J.J. Abrams is no stranger to working on major films series: He made his directorial debut with Mission Impossible: III before directing the first two installments of the Star Trek reboot. And in what may go down as the most difficult task of his career, Abrams was asked to imagine and then execute Star Wars VII: The Force Awakens, the seventh installment in one of the most fiercely debated film series of all time.
In an interview on The Hollywood Reporter’s Awards Chatter podcast, Abrams revealed that, initially, he was afraid of the project and was expecting major criticism from fans of the series. In particular, he expected fans to criticize him for “ripping off” the six previous films.

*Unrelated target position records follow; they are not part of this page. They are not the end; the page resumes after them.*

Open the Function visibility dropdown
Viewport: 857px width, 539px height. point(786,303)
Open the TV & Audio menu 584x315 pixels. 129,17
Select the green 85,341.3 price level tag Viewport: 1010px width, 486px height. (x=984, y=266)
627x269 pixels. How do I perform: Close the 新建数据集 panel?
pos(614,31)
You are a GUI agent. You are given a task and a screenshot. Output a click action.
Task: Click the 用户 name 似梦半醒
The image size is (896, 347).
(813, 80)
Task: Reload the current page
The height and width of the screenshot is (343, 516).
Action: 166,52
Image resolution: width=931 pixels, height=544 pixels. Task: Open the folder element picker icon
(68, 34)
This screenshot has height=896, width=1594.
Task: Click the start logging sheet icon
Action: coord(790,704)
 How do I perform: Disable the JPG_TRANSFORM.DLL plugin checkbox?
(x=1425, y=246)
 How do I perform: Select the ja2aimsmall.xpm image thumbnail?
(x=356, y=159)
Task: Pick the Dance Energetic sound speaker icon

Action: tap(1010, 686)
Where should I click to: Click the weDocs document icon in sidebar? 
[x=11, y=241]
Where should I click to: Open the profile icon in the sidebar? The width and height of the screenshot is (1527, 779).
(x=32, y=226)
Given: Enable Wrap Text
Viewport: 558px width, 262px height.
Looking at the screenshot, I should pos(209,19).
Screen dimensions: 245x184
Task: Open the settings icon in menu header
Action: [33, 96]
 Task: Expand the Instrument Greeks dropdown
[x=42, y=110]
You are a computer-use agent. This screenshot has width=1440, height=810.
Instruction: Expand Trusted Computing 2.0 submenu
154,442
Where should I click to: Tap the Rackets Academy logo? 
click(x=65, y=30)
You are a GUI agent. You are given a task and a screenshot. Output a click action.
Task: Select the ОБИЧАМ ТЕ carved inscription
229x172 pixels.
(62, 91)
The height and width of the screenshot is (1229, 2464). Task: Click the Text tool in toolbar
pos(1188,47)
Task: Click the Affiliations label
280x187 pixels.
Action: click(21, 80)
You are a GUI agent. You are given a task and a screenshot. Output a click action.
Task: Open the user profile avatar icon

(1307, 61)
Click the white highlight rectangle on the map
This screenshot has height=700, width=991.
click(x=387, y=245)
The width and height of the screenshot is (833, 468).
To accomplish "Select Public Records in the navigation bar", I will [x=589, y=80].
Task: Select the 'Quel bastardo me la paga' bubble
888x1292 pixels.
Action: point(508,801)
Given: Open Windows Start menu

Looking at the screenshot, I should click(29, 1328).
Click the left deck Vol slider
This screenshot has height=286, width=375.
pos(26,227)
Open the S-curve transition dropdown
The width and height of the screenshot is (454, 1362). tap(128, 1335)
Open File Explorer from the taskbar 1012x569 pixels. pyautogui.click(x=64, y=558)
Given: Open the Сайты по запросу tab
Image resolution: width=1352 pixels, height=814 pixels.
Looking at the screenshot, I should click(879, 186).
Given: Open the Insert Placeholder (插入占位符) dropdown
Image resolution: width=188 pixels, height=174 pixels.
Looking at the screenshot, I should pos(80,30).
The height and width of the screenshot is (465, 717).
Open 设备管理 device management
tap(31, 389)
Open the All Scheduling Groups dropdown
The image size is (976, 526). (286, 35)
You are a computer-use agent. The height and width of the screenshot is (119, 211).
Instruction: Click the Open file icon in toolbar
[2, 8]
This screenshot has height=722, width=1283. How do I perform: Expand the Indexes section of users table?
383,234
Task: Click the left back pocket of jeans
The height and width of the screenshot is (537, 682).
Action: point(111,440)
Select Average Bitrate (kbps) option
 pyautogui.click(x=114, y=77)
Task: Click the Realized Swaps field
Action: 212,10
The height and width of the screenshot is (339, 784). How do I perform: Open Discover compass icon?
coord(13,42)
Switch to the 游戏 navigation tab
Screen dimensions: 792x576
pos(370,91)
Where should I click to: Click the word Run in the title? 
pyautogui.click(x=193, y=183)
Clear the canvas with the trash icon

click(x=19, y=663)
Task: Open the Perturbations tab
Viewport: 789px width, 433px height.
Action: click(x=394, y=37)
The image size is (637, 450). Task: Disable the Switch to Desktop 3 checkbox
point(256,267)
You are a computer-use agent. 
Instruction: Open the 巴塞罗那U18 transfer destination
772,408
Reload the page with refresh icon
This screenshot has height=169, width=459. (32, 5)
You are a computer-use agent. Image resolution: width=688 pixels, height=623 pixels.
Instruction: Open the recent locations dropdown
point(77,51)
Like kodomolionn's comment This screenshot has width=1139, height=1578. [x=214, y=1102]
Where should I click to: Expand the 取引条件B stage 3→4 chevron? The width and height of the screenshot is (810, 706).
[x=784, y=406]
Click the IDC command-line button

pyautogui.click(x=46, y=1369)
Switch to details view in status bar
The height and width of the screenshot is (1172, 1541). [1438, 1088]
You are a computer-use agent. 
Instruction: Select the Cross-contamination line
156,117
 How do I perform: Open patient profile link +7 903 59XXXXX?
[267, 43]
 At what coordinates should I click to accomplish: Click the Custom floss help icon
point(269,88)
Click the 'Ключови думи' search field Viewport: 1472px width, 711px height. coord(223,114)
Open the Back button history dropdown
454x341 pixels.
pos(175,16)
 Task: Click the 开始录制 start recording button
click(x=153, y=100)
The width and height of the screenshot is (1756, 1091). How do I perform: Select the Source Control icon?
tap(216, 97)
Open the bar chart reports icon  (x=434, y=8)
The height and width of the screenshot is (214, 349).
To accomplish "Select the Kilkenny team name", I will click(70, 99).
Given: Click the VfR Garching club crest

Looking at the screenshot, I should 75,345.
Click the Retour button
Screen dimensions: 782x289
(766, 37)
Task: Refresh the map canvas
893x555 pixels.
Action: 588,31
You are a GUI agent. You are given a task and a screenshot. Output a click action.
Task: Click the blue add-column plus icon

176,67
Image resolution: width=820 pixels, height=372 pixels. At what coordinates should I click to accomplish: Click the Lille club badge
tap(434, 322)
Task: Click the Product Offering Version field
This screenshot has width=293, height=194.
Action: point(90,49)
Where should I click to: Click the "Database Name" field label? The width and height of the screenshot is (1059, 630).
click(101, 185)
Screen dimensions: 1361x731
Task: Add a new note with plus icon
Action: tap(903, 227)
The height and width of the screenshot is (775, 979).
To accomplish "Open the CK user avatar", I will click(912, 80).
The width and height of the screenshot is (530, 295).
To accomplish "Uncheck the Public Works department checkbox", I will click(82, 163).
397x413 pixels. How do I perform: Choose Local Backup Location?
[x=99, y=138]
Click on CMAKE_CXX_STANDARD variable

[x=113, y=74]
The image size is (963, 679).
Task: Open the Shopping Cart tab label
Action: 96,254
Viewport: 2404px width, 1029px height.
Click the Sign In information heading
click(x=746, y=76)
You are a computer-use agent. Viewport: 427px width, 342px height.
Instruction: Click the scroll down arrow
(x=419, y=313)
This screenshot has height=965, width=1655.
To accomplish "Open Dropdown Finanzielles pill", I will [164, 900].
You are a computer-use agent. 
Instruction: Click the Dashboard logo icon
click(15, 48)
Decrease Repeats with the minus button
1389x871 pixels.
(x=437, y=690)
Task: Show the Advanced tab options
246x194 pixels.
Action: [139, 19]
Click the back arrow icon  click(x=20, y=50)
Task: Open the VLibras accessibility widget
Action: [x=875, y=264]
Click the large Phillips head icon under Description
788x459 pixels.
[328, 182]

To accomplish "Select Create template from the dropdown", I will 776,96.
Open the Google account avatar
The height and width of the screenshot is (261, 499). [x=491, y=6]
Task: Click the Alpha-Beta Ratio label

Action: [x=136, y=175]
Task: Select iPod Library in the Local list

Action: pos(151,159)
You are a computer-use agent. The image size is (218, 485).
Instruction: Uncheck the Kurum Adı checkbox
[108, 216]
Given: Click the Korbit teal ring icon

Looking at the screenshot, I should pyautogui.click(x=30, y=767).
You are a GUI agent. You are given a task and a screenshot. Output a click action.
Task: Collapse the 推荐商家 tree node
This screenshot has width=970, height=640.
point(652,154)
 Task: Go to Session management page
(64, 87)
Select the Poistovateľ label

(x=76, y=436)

“I knew that, whatever we did, there would be a group of people that would take issue with any number of things,” Abrams says. “But I knew we weren’t making the movie for any other reason than we believed that it could be something meaningful and special and entertaining and worthy of people’s time.”
While it’s true that the new Star Wars film can be nostalgia-heavy at times, what with the role reprisals of Harrison Ford, Carrie Fisher, and Mark Hamill and plot points that seem VERY familiar, Abrams feels that he did a good job of using that nostalgia to his advantage, making it easier to introduce great new characters like Rey and Finn (played by newcomers Daisy Ridley and John Boyega) to an audience of new and old fans alike.
“What was important for me was introducing brand new characters using relationships that were embracing the history that we know to tell a story that is new, to go backwards to go forwards,” Abrams says.
Still, he thinks the nostalgia factor may fade with the next two installments in the trilogy-of-trilogies, especially since Abrams is handing the writing and directing reins over to Rian Johnson, the creative mind behind cult action thriller, Looper. According to Abrams, he and longtime Star Wars writer Larry Kasdan adjusted parts of Force Awakens to give Johnson the right footing for Episode VIII.
“Larry and I had a bunch of thoughts of where certain things could go and we shared those things with Rian Johnson, who’s directing VIII,” he says. “He had things that he came up with where he asked if it was possible if we could make some adjustments with what we were doing at the end, most of which we did — there were just a couple that didn’t feel right, so he made adjustments — but it was just collaboration.”
Intriguing. The as-yet-untitled sequel to Force Awakens will arrive in theaters in May 2017—we’ll be waiting with bated breath.